E non suppongano che è proprio di deferenza e quasi merito di virtù il fatto che Dio ha parlato con lui, perché ha parlato con uno spirito angelico, sebbene stolto e vizioso, come se parlasse con un’anima umana stolta e viziosa. Oppure dicano essi stessi in che modo Dio ha parlato con quel ricco, di cui volle biasimare un vizio molto stolto con le parole: Stolto, questa notte l’anima ti sarà richiesta e di chi saranno le ricchezze che hai messo da parte? (Lc 12, 20). Evidentemente questo lo dice il Signore stesso nel Vangelo, al quale questi eretici, volere o no, chinano la testa. Se poi si preoccupano del fatto che Satana chiede a Dio di tentare un uomo virtuoso, non io spiego perché sia avvenuto, ma sprono costoro a spiegare perché nel Vangelo sia stato detto dal Signore stesso ai discepoli: Ecco che Satana cerca di vagliarvi come il grano (Lc 22, 31); e a Pietro: Ma io ho pregato affinché non venga meno la tua fede (Lc 22, 32). Quando mi spiegano queste parole, unitamente spiegano a se stessi quel che chiedono da me. Se poi non saranno capaci di spiegarlo, non osino censurare con sventatezza in un libro qualsiasi quel che senza ripugnanza leggono nel Vangelo.

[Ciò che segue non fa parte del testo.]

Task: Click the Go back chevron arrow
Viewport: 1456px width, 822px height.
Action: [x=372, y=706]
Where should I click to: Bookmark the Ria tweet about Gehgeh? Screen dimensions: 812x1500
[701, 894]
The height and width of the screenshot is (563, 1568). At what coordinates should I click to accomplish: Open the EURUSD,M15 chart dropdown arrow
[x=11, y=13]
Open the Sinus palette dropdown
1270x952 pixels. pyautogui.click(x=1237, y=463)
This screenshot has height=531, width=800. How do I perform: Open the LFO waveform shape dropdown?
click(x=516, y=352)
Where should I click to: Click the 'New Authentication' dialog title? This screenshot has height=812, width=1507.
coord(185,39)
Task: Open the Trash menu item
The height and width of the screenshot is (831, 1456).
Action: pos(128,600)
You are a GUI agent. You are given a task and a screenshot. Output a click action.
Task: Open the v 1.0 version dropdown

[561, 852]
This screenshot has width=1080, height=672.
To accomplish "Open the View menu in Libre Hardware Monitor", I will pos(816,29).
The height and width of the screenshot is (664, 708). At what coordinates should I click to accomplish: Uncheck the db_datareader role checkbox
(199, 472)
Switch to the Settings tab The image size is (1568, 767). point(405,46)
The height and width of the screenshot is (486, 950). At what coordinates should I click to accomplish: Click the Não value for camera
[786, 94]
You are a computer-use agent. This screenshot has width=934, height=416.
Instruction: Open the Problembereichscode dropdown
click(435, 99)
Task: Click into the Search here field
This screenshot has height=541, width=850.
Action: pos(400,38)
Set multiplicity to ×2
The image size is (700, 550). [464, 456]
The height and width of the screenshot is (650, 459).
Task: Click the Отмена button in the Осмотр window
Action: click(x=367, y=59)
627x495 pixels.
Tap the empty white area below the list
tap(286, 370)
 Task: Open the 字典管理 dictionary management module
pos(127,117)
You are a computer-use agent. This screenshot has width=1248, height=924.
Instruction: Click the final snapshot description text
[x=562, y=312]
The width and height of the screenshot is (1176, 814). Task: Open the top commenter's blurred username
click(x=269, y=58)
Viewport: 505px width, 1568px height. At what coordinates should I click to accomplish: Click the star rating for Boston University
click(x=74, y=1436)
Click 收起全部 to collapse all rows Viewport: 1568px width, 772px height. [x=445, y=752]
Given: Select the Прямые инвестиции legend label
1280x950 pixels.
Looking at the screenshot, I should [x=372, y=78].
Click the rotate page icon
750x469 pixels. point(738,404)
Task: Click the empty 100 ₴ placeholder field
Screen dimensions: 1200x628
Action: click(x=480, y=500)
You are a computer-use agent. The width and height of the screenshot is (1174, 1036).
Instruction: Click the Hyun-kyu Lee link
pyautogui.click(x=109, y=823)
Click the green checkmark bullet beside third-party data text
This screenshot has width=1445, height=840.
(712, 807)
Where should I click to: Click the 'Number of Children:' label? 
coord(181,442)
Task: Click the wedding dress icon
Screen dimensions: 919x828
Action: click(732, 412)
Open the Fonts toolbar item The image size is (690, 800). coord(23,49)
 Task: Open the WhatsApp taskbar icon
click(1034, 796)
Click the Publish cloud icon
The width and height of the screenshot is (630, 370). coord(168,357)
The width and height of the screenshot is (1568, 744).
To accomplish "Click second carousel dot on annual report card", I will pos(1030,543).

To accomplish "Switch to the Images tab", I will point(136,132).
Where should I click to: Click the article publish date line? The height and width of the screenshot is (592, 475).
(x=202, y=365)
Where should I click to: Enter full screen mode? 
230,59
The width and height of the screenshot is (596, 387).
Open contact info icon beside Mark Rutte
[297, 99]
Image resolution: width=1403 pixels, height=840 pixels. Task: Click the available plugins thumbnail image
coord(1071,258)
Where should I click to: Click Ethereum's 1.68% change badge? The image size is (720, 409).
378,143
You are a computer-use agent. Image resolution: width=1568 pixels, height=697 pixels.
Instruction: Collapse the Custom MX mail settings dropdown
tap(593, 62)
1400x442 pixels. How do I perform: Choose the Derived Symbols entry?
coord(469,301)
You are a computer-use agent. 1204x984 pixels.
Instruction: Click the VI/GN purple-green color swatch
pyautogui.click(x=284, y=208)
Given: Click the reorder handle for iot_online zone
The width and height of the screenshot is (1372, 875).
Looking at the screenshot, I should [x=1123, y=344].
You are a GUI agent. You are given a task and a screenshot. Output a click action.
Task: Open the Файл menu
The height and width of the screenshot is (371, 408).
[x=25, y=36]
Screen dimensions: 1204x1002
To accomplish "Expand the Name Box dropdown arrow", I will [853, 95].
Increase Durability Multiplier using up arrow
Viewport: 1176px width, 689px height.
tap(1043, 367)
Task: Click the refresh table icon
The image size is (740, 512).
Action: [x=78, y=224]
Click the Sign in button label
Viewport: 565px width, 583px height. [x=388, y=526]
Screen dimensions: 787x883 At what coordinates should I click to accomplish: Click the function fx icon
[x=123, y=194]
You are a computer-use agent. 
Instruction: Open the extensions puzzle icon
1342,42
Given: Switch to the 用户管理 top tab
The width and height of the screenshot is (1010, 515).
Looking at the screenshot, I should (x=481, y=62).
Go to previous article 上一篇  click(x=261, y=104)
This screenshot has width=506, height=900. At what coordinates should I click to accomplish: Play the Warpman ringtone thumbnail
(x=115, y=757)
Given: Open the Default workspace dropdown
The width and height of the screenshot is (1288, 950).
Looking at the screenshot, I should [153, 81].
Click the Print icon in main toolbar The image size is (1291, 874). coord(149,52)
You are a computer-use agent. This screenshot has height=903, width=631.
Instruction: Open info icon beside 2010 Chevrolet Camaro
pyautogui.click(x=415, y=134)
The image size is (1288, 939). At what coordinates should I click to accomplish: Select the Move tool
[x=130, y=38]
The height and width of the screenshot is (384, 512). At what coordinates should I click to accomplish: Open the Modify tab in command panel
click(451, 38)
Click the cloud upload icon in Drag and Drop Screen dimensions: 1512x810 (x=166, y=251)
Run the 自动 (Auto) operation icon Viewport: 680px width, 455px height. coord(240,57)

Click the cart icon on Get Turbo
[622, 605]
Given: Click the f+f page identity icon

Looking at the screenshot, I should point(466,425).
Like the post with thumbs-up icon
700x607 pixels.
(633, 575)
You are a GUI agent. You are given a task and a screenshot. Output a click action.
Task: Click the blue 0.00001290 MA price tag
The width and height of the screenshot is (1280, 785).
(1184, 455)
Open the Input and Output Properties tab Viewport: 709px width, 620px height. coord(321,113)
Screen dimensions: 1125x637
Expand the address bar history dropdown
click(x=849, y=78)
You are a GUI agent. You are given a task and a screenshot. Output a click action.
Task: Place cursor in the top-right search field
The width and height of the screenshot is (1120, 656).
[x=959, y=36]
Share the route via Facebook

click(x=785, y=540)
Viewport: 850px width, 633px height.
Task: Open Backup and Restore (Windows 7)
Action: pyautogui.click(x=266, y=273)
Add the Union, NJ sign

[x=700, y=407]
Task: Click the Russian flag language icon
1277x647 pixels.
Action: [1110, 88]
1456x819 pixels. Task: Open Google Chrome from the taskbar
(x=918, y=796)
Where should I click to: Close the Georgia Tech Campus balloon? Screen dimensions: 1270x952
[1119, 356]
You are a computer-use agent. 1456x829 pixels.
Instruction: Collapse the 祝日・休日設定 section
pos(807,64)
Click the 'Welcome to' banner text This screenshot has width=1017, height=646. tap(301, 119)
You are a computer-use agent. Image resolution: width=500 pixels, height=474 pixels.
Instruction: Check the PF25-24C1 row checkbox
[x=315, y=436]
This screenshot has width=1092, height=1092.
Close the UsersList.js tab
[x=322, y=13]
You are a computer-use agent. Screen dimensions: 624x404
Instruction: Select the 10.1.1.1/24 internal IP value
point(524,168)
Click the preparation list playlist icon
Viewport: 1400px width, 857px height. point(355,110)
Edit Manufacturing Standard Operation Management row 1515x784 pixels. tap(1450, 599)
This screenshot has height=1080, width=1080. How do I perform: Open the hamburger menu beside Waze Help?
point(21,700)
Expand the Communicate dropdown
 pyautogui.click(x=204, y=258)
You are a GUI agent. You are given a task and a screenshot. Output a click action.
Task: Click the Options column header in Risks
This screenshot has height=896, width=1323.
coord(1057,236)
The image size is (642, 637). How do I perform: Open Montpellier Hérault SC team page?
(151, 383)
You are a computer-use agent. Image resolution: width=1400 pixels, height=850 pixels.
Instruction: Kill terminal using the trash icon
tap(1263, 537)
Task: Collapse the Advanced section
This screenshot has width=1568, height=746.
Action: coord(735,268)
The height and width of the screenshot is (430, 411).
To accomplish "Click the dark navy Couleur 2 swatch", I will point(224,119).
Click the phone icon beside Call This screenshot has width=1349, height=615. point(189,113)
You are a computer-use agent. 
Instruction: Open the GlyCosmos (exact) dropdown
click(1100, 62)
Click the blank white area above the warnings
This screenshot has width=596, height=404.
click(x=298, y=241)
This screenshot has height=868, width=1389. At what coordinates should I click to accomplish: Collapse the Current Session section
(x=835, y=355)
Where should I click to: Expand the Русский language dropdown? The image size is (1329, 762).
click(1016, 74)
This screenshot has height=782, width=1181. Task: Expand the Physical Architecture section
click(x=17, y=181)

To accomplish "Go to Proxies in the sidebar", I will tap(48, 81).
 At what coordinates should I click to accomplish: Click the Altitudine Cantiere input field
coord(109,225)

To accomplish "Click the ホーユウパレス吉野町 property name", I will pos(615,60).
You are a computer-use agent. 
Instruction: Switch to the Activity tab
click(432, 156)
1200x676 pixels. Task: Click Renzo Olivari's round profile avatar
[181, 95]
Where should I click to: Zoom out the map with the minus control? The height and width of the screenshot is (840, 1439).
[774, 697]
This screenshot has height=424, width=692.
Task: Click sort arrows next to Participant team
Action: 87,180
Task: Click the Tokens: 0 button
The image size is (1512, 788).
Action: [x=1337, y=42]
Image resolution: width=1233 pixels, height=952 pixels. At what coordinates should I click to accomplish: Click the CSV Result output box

Avvengono dunque le tentazioni ad opera di Satana, non per un suo potere, ma col permesso del Signore per punire gli uomini dei loro peccati o per provarli e addestrarli in riferimento alla bontà di Dio. E importa molto in quale tentazione uno incorra. Difatti Giuda, che vendé il Signore (Cf. Mt 26, 14-16 e 50), non è incorso nella medesima tentazione in cui è incorso Pietro che per paura negò il Signore (Cf. Mt 26, 69-75). Vi sono anche delle tentazioni provenienti, così penso, dall’uomo, quando uno con buona intenzione ma nei limiti dell’umana debolezza sbaglia in qualche consiglio ovvero si adira col fratello nell’intento di correggerlo, ma un po’ al di là di quel che richiede la serenità cristiana. Di queste tentazioni dice l’Apostolo: Non vi sorprenda la tentazione se non quella umana; ed anche: Dio è fedele, perché non permette che siate tentati al di là di quel che potete, ma vi darà assieme alla tentazione anche il superamento affinché possiate sopportarla. E con questo pensiero ha mostrato abbastanza che non dobbiamo pregare per non essere tentati, ma per non essere indotti in tentazione. E vi siamo indotti, se si verificano di tale fatta che non riusciamo a superarle. Ma poiché le tentazioni pericolose, in cui è dannoso essere immessi o indotti, hanno origine dalle prosperità o avversità nel tempo, non si fiacca dalla inquietudine delle avversità chi non si lascia allettare dall’attrattiva delle prosperità.
(S. Agostino, De sermone Domini in monte, II, 9, 30-34)
“Non ci indurre in tentazione
ma liberaci dal male…”
che cosa c’è da recriminare su questa formulazione della preghiera se alla maniera ebraica, per parallelismo antitetico, ci fa chiedere a Dio di liberaci dal male, e di salvarci dalla tentazione di cedere ad esso? Se la vita è un campo di battaglia contro le forze del male, perché trionfi in noi il Bene, a chi dobbiamo ricorrere , se non a Dio perché questo si compia ? E orra arriva il Bergoglio a dire la sua anche qui, da teologo da …bar!
Pensi piuttosto il Bergoglio detto papa, a non essere lui la tentazione che ci induce davvero a soccombere al male, quello dell’ abbandono della fede in Dio e nel suo Cristo, vista la difficoltà di conciliare la presenza di Dio nel mondo e la presenza di tale ‘papa’ sovvertitore della fede, ‘in nome’ e ‘per conto’ dello stesso Dio e Cristo …
Che non si debba intendere la preghiera anche nel senso che Dio ci liberi da tale perversa presenza?